# Plan Optimization

A foundational element of any high performance database is its plan optimization engine. Recall that a * query plan* is in many ways similar to a generic computer program. A key distinction, however, is that its machine code is in the language of relational algebra, set operations, I/O, network, and other database primitives. When a database converts SQL queries into a query plan, it must always generate a plan that produces the correct query results. An over-used joke at is that if we were allowed to return incorrect results, we could make a blazingly fast database by simply returning random numbers for every query. By way of analogy, this correct result requirement is the same as saying that a C++ compiler must always produce x86 machine code that correctly executes the originally provided instructions. But just as a given C++ program can have many different possible representations in x86 machine code (different compilers, optimizations, etc) it is also the case that a given SQL query can have many (infinitely, actually) different query plans.

In a database, the optimizer’s job is to take an already-correct plan that is naively generated from a SQL statement and produce an alternative plan that will emit the same results. This is normally viewed as a minimization problem where the alternative plan is "less than" the original plan in some metric (usually estimated run time) and database engines have evolved extremely varied approaches to solving it. Some challenges to consider:

- The search space for the minimization problem is infinite. This means that any algorithm must eventually converge to some answer but do so in a reasonable amount of time. It should not spend 100 seconds to shave 1 second off of a 2 second query.
- Plans are compared to each other based on some metric like execution time, but this metric is not trivial to build. Having a metric function M(p) that returns a useful number and is cheap enough to compute is a challenge in and of itself. Adding to this challenge is the additional considerations beyond measuring the computational cost of plan execution, namely disk and network I/O costs as well.

Most database engines incorporate some sort of statistical approach to the above. Statistics on the tables being queried (calculated either at data load time, or periodically updated) are used to bound execution and I/O estimates. Ocient’s optimizer does this as well. While basic statistics like row counts are certainly considered, more advanced mathematical approaches are used as well:

*Multi-dimensional probability density functions*. If a table has j columns, then we can consider a j dimensional "table space" function f(v0, v1, v2, ..., vj) that maps a particular set of column values to the probability of those values, then we can compute approximate row counts in the table by taking integrals of f in some hyper region of the table space.*HyperLogLog*. In addition to row counts, the ability to estimate the number of*distinct*values is important as well. The basic idea behind HyperLogLog is that if a set has a uniformly randomized set of values, and n is the maximum number of leading zeros in the binary representations of all values in the set, then a good estimate of the set’s cardinality is 2^n. Here, each column is considered a set, and we can use this statistical approach to estimate the number of distinct values for each column.

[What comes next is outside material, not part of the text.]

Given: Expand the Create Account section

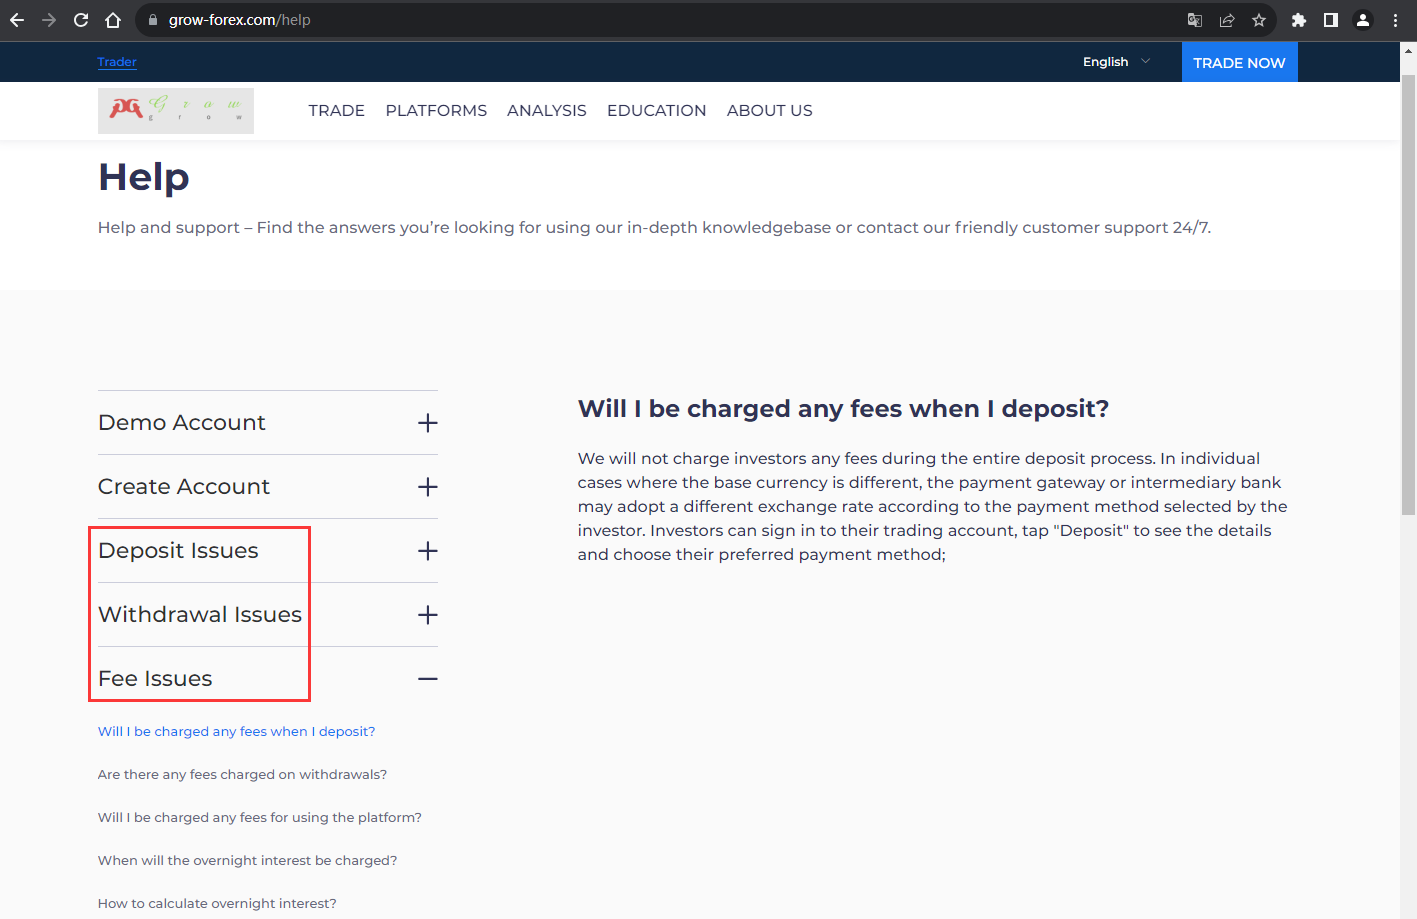Looking at the screenshot, I should (268, 487).
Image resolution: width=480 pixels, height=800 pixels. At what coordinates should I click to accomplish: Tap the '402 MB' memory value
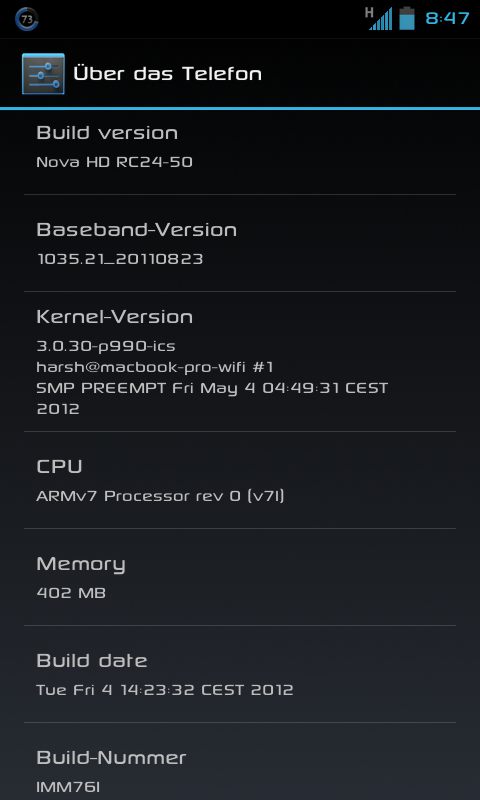tap(71, 593)
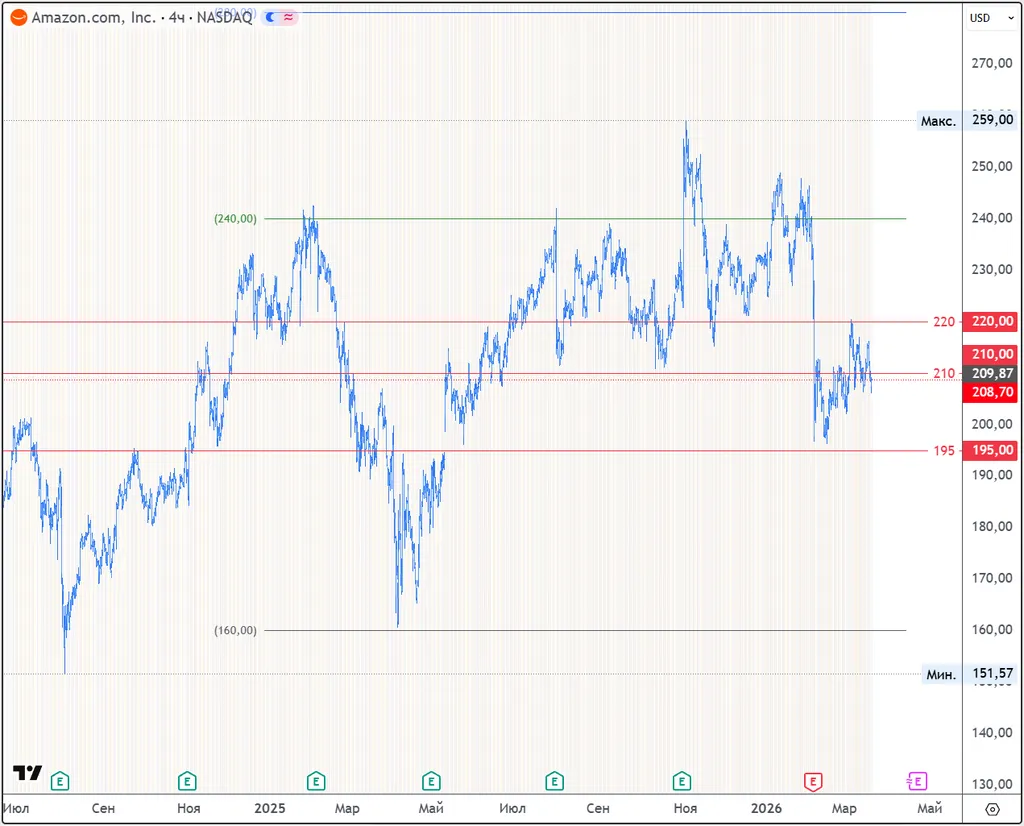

With such mathematical machinery available, we can see how the beginnings of a metric function for a plan can be built, but a few important details remain. Firstly, while the statistical approaches can make for good estimates, we must be able to transform from the domain of SQL types into numbers for each supported SQL type. This is sometimes straight-forward in cases like integral and floating point types, but becomes arbitrary and less obvious with things like variable length strings and arrays. Secondly, and more importantly, we must also be able to calculate our metric on *sequences* of operators, each of which can be considered as a separate transformation of input to output. Put another way, if given a sequence of plan operators each successively operating on rows: T -> P0 -> P1 -> P2 ... then the raw column cardinality estimates of the columns in T may be of limited use in calculating a metric on P2 because P0 and P1 can drastically alter the statistics of the original table.

In order to account for this, the optimizer must have mathematical models of each operator that can be applied to *input statistics* to produce *output statistics*. Then, successive application of operators can be used to build up plan metrics comprised of per-operator metrics. Clearly, successive approximation will incur increasing error. But an interesting property of using a metric in this manner is that the exact error is not important. Instead, all that is necessary is that the accumulated errors in any estimation must not invalidate the relative comparison between two plans.

The topic of plan optimization is large and complicated, and the Ocient optimizer is a key and integral component of its approach. It incorporates not only detailed implementations of the above but also an integrated view of the distributed nature of the query execution against NVMe drives. Each iterative version of the optimizer also includes an ever-increasing set of optimizations, giving it a sophisticated tool chest of transforms to apply to plans as well.